Two articles in the HSJ (16/6/2016) about teams in two different Trusts refer to difficult relationships in teams and suggest that “patients could come to harm”. That poor team relationships can negatively affect patients has been well researched and documented – see Mazocco et al, 2009 as just one example, and read Joshua’s Story about Morecombe Bay as another. This series of blogs will take as its focus team working and team working behaviour.

There are many possible causes of poor team relationships – some related to the way the teams are structured; others related to poor leadership; and, others to lack of organisational interest and attention. These systemic and structural issues are important contextual contributions to the culture and climate in teams. The NHS also has (in my experience) highly diverse teams in terms of national culture and ethnicity – I have come across teams where each team member belongs to a different national culture – navigating your way through this complexity takes some skill.

Yet many of the difficulties are related to personalities and interpersonal interactions. To some of us team working and collaboration comes naturally. We feel enriched by the views of our team mates and safer knowing that we are all in it together. Medical training however has traditionally encouraged autonomy and independence.

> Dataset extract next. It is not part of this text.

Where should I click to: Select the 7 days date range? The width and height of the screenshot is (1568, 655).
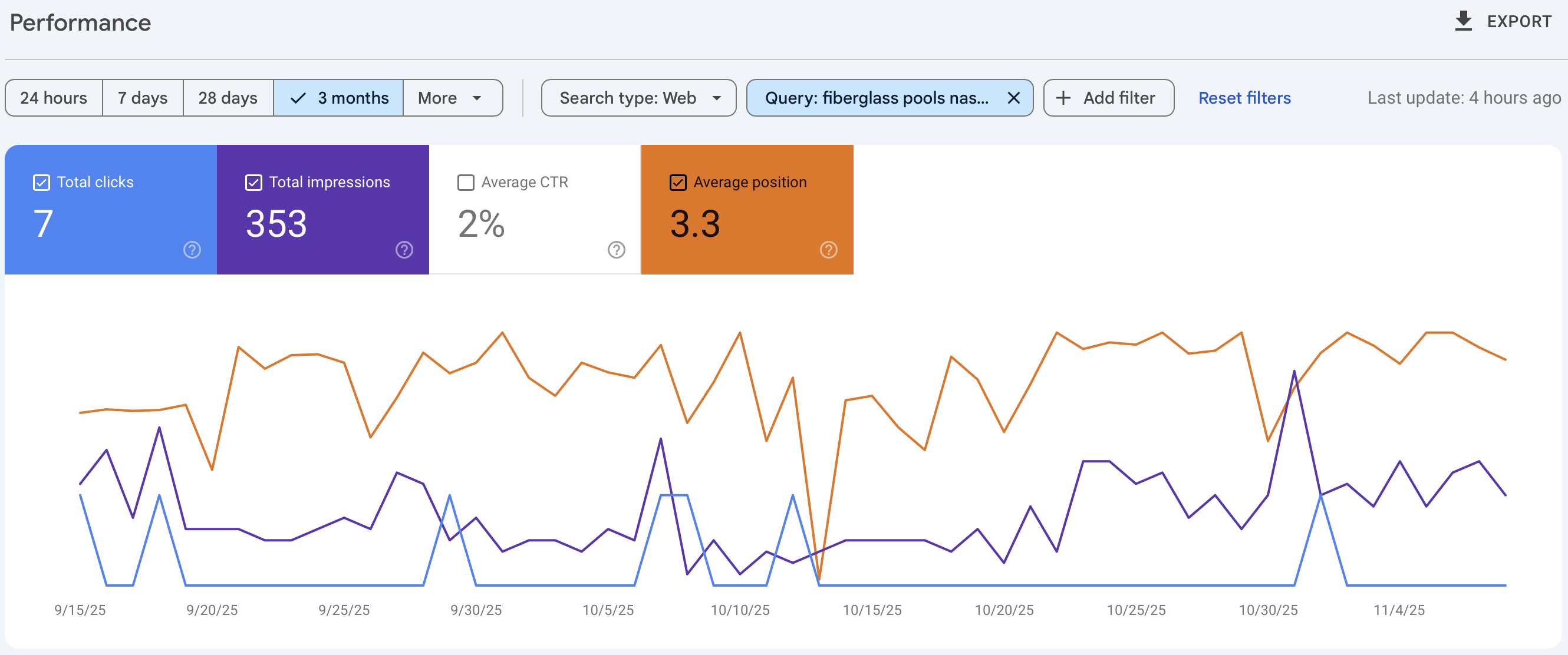pos(143,98)
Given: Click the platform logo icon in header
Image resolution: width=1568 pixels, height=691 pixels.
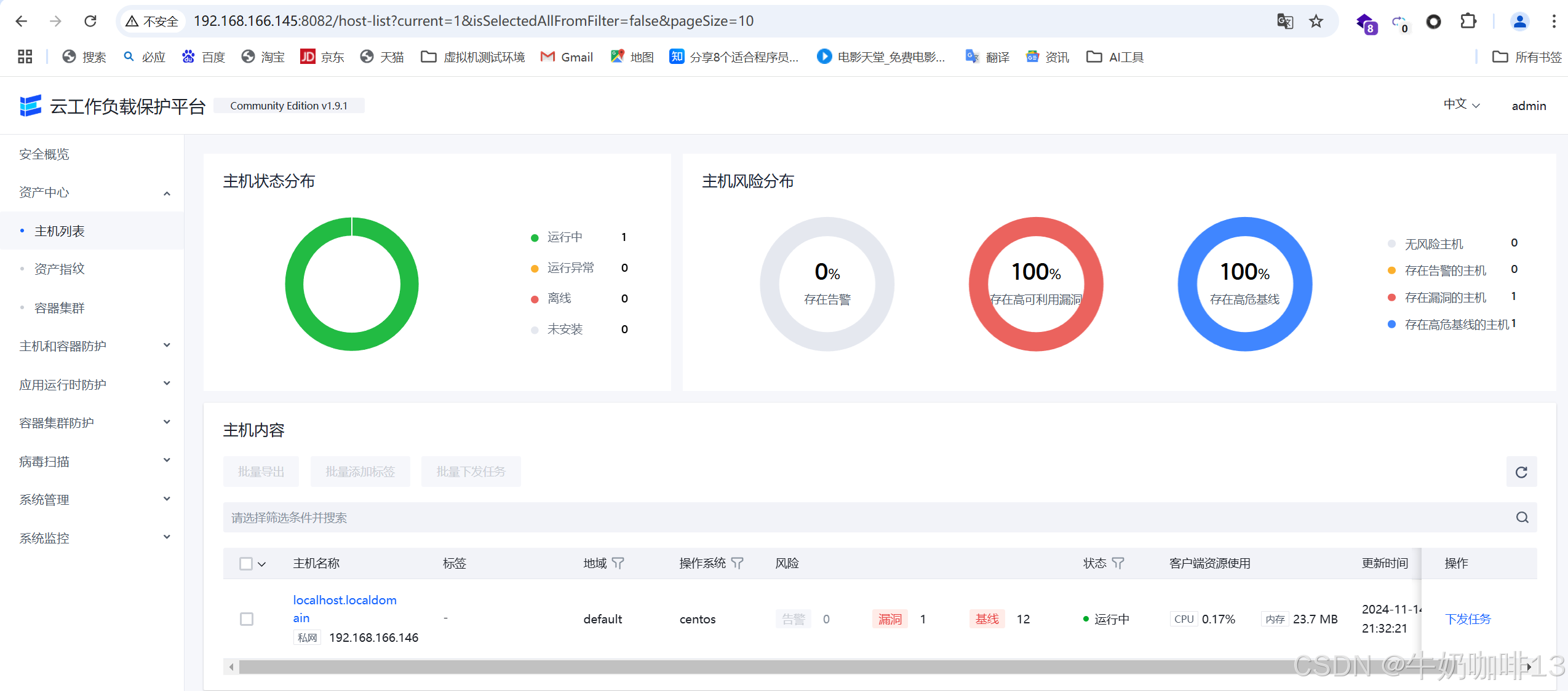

Michael West, a highly respected researcher and writer about teams in healthcare highlights four conditions for effective teams:

  • Having a real team – bounded, stable, interdependent with a real team task
  • Having a clear team purpose; challenging and consequential with clear objectives
  • Making the right choices about who should be on the team – skills and roles, enablers not ‘derailers’
  • Developing through reflexivity and regular self-coaching

A group of consultants from the same specialty providing a particular service seem to me to be bounded, stable and interdependent even if at times they are working separately. They share responsibility for the quality of care provided by the team; they share the workload; they consult and learn from and with one another; and, they are likely to be teaching and training junior doctors. Their primary purpose is patient care and they will have objectives to meet. Although it is clear that the team does its best to recruit people who have the right skills, the consultant recruitment process in many instances tends to focus on recruiting for skills rather than seeking to understand what candidates could bring to the team and the organisation in addition to their clinical skills. The more difficult aspects to assess are behaviour and attitudes which are then likely to impact, positively or negatively, on team working and interpersonal interactions. Taking time out to reflect on how the team is working together is West’s fourth condition for success and reflexivity will be the focus of the next blog.